Personalized Hearing Care

These 4 Side Effects of Hearing Loss Will Surprise You

woman holding hand to ear

When talking about hearing loss, many people assume that the only effect of hearing loss is the loss of hearing itself. However, there are some surprising side effects of hearing loss that aren't often discussed, and they have the ability to impact most areas of life. Although you should always be sure to get your hearing tested regularly, these four side effects could be the nudge you need to ensure you book an appointment today.

Stomach Issues

One of the most surprising side effects of hearing loss is that it can impact gut health and trigger several gut issues. People with hearing loss can often have anxiety, muscle tensions and an upset stomach. When these gut issues are combined with the hearing loss itself, it can increase stress. When under stress, the gut can give signals like constipation, diarrhea and abdominal cramping. 

Over time these can lead to a permanent appearance of irritable bowel syndrome. 

Relationship Impact

When undiagnosed or untreated, hearing loss can pose some frustration for the person with hearing loss and those around them. Decreased hearing impacts the ability to communicate effectively, not only within a relationship but also in a work environment. 

Past surveys have shown that some of the issues stem from partners being unable to communicate effectively to those with hearing loss. A large percentage of men required persuasion before getting a hearing test. The longer that a person waits to get tested, the most extensive the hearing loss can be.

Often the ability to listen is called into question and ultimately leads to relationship issues. The problem was due to hearing loss rather than not listening to spouses, children and other family members. One of the most important things is to ensure that steps are taken to get a hearing test if you feel like you have hearing loss or a partner or friends expresses concerns. 

Cognitive Decline

One commonly associated side effect of hearing loss is the decline of cognitive function typically associated with age. 

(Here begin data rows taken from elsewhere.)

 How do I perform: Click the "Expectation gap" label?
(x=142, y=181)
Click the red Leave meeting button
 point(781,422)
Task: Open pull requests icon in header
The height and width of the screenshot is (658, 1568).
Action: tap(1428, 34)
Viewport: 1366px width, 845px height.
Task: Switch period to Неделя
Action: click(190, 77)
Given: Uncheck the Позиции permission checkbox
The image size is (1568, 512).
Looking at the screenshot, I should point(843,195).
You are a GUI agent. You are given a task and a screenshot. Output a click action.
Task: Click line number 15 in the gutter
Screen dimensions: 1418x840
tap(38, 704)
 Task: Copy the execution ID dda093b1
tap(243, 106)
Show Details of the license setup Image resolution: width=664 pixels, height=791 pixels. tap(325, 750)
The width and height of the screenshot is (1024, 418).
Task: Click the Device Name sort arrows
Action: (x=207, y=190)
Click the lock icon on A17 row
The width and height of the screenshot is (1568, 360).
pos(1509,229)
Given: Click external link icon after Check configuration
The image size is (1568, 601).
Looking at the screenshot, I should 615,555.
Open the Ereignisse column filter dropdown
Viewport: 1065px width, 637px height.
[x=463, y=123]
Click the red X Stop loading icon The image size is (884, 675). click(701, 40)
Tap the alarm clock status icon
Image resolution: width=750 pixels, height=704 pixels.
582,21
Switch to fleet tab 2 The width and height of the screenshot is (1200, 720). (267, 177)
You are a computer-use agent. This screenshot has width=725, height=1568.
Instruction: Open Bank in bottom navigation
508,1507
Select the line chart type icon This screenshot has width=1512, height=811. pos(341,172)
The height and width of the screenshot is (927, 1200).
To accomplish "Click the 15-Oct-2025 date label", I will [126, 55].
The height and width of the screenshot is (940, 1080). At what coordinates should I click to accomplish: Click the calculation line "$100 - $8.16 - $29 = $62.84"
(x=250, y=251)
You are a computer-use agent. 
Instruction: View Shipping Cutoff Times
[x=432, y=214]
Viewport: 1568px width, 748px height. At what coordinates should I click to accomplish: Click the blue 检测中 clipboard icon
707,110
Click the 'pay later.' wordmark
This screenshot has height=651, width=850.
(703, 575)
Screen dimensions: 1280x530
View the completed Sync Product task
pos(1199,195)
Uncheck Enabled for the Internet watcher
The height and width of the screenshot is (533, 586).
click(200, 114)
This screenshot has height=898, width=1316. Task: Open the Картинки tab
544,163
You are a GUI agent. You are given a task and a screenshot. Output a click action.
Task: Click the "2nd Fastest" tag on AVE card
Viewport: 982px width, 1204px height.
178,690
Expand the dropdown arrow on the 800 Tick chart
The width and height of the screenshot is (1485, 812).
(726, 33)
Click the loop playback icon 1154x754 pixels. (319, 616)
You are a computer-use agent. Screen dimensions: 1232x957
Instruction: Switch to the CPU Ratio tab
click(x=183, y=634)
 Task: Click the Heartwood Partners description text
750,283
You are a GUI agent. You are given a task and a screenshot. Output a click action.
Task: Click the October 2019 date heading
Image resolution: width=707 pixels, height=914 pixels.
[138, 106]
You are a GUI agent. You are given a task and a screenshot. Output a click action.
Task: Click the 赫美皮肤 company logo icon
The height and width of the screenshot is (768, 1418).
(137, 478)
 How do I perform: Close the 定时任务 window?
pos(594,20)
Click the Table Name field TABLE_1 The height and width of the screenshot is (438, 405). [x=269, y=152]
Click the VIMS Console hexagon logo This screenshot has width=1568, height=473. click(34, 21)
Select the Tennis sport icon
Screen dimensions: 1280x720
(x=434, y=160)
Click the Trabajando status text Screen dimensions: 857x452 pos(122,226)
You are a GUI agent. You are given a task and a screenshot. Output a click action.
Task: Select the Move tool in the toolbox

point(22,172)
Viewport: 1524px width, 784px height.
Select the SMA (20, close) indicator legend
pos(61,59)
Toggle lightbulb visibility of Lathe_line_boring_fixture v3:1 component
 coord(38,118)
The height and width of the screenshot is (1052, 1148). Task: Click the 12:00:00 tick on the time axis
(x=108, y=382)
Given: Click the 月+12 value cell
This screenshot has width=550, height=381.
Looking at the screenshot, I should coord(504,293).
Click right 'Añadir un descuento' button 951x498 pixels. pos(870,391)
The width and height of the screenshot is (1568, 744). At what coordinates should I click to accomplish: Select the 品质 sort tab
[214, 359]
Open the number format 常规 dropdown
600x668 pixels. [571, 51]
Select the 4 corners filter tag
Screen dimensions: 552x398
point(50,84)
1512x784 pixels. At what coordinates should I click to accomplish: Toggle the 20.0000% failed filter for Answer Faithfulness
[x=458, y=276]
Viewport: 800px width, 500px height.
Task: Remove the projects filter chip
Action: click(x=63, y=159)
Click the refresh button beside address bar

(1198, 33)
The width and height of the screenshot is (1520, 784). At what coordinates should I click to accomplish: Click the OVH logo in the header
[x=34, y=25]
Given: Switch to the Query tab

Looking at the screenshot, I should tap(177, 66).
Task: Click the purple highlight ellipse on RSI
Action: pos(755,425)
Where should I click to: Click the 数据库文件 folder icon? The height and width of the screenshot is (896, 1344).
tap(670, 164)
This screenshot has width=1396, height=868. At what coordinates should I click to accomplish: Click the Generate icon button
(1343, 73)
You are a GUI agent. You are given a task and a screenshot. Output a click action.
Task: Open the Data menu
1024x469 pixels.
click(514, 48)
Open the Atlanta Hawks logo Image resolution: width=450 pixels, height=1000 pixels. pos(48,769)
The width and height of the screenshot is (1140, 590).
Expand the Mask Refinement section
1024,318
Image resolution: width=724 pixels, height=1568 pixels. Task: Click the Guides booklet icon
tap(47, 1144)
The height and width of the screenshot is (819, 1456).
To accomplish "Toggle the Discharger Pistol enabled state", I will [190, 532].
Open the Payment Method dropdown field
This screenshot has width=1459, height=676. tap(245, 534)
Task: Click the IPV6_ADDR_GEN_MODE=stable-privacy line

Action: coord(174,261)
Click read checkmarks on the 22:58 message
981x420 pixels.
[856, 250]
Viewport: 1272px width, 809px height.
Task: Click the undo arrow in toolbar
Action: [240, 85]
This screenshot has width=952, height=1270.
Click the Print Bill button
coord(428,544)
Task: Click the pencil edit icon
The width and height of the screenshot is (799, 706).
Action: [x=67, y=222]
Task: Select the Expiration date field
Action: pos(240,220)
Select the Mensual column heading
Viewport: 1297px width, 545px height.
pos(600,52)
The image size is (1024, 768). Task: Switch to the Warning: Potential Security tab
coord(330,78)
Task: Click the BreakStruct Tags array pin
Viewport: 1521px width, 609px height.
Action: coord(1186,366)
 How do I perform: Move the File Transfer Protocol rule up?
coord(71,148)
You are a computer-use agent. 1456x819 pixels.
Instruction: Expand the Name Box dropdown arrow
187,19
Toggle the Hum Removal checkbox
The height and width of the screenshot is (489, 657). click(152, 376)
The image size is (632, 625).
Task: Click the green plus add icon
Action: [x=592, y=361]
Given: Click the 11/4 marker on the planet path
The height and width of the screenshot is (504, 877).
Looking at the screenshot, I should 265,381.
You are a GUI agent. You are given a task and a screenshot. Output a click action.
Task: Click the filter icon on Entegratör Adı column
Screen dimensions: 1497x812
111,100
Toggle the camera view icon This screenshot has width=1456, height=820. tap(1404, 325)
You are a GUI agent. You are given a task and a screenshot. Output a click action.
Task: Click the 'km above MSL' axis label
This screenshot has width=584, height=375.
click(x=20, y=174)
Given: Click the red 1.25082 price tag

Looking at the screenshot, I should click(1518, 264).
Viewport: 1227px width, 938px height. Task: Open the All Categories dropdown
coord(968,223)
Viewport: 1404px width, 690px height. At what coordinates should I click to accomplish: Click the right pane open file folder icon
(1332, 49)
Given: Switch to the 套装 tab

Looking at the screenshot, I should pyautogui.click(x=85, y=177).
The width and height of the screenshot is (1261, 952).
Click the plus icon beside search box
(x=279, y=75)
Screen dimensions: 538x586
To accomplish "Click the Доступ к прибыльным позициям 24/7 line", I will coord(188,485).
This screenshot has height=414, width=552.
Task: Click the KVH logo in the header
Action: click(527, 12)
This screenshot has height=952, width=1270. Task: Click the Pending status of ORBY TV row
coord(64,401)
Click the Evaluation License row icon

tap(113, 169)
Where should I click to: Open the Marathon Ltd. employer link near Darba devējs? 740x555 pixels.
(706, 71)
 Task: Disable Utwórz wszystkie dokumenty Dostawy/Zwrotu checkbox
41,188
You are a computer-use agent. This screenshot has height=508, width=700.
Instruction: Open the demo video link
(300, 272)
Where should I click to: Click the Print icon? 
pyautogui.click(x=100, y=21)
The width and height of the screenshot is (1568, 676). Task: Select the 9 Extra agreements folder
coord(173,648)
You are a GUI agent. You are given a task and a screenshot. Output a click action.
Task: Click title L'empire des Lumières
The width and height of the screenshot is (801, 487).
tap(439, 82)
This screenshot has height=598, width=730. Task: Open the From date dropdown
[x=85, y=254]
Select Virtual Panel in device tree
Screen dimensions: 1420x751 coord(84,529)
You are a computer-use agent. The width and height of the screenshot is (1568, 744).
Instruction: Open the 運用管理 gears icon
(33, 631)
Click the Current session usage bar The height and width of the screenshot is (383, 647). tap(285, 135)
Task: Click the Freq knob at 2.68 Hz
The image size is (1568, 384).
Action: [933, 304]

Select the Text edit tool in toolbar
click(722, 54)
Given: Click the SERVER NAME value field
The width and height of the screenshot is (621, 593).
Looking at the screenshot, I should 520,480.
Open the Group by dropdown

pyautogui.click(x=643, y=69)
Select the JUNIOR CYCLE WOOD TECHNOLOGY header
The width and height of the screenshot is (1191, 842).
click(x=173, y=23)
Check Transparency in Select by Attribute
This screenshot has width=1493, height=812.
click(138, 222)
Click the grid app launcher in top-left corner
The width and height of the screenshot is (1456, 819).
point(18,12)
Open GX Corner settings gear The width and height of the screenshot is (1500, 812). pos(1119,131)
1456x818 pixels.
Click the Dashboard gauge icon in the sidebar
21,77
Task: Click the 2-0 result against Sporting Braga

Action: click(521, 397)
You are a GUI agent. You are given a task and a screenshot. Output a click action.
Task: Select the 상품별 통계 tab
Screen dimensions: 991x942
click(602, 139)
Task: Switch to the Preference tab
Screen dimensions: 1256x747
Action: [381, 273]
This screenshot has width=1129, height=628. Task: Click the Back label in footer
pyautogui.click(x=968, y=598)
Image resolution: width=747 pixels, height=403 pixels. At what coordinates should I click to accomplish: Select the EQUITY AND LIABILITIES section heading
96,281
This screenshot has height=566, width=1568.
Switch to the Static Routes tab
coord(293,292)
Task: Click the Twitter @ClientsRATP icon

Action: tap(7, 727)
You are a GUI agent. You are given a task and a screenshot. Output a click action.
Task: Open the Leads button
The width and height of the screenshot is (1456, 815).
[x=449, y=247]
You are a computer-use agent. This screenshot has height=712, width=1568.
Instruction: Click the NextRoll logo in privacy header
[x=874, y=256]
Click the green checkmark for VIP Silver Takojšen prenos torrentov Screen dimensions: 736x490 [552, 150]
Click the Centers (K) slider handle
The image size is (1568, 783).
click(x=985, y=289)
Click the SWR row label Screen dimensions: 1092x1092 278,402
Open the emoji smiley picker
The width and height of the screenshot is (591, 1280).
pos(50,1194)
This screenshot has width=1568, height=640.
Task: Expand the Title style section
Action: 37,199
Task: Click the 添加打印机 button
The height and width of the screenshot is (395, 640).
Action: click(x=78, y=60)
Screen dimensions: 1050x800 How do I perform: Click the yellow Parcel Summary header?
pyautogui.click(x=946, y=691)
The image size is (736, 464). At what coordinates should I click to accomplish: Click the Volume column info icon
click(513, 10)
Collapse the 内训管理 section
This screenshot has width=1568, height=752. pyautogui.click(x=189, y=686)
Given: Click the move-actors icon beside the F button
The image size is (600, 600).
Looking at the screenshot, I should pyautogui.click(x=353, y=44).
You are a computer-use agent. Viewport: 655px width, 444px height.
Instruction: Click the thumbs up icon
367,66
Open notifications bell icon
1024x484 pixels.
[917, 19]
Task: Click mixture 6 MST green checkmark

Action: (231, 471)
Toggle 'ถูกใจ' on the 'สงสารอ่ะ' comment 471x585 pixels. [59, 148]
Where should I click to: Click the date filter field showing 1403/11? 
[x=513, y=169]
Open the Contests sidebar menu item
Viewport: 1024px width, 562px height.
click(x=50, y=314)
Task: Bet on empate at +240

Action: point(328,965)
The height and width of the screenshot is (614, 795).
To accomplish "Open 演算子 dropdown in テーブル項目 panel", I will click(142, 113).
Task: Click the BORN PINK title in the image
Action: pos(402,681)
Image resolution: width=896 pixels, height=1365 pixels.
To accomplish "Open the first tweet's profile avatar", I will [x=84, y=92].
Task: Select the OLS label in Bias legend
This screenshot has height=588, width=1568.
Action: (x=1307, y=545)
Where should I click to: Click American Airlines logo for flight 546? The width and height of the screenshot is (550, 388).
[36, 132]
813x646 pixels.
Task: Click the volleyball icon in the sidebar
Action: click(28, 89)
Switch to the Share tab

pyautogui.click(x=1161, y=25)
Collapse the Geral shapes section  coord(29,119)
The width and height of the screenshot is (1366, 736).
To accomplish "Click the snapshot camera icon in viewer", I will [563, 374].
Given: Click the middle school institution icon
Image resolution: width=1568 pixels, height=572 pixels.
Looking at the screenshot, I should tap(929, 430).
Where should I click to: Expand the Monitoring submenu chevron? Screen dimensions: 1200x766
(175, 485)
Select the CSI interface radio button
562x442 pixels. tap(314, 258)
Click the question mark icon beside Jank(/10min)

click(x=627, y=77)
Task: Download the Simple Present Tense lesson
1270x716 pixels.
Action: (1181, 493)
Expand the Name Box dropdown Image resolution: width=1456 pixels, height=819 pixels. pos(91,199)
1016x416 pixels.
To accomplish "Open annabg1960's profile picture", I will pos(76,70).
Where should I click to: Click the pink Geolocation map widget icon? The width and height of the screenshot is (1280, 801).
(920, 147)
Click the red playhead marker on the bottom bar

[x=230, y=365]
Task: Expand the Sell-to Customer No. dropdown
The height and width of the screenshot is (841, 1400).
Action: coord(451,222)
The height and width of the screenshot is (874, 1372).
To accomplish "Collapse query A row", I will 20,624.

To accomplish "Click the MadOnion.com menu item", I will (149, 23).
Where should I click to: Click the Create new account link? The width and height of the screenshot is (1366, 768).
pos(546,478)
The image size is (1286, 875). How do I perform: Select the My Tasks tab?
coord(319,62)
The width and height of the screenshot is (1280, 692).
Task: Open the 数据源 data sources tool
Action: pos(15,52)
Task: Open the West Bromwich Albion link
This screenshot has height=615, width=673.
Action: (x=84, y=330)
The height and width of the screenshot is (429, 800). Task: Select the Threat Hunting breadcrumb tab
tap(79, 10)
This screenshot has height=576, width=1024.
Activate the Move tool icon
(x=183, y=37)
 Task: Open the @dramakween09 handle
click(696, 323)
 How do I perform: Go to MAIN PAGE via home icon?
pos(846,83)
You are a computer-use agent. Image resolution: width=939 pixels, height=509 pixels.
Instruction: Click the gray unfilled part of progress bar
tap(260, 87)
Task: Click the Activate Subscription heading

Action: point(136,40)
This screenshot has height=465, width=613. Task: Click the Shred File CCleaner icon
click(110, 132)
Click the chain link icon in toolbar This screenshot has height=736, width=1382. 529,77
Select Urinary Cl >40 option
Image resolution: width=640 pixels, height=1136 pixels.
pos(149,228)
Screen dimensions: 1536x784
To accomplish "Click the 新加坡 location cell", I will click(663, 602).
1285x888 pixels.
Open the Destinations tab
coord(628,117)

Our brains spend much of their time processing everything we encounter with our senses and act as a filter. For example, if you are in a room with a noisy vent or a fan, your brain can help you filter it out, so you simply don’t hear it. Dealing with thousands of micro noises and varying volumes and pitches all day isn’t effortless. 

When a person has hearing loss, the brain still expects to hear specific noises and spends the same amount of energy looking for the noises to process them. The brain doesn’t get the quality or the quantity of the sounds expected, which can be a significant stressor for the brain. 

The stress comes from the lack of stimuli, and this is what can bring on cognitive decline and increase the risk of dementia later in life. 

The risk of cognitive decline increases as people age, and that is compounded more when hearing loss is present. Age-related hearing loss is common, but it can be treated with hearing aids and a hearing support team.

Mental Health Problems

Mental health issues can stem from many places, and hearing loss is one of them. A study looked into the connection between mental health problems and hearing loss. The study showed that as hearing loss increased, there was also an increase in the rate of depression in adults under the age of seventy – and more specifically, women. 

Since hearing loss usually declines over a number of years, it can significantly impact how people can communicate with each other. 

Untreated hearing loss has been linked to:

  • Irritability
  • Issues with focusing
  • Negative thinking
  • Social withdrawal
  • Anger 

As the difficulties in communication increase, social withdrawal and communication issues with friends and family become more prevalent. 

Leading to misunderstandings, miscommunications and missed information. As these things happen, it is more likely to lead to depression and cause stress and psychological strain. 

The ability to communicate within a learning or work environment is also impacted. This can lead to a lack of focus and the inability to complete assigned tasks and work. Over time, the performance of the person with hearing loss may begin to decline and that can impact healthy working relationships and confidence. As confidence begins to decrease, anxiety and upset creep in more often – leaving a long-lasting feeling of negativity. 

Hearing loss when left undiagnosed or untreated can lead to several surprising side effects that can have a lasting impact on other areas of life.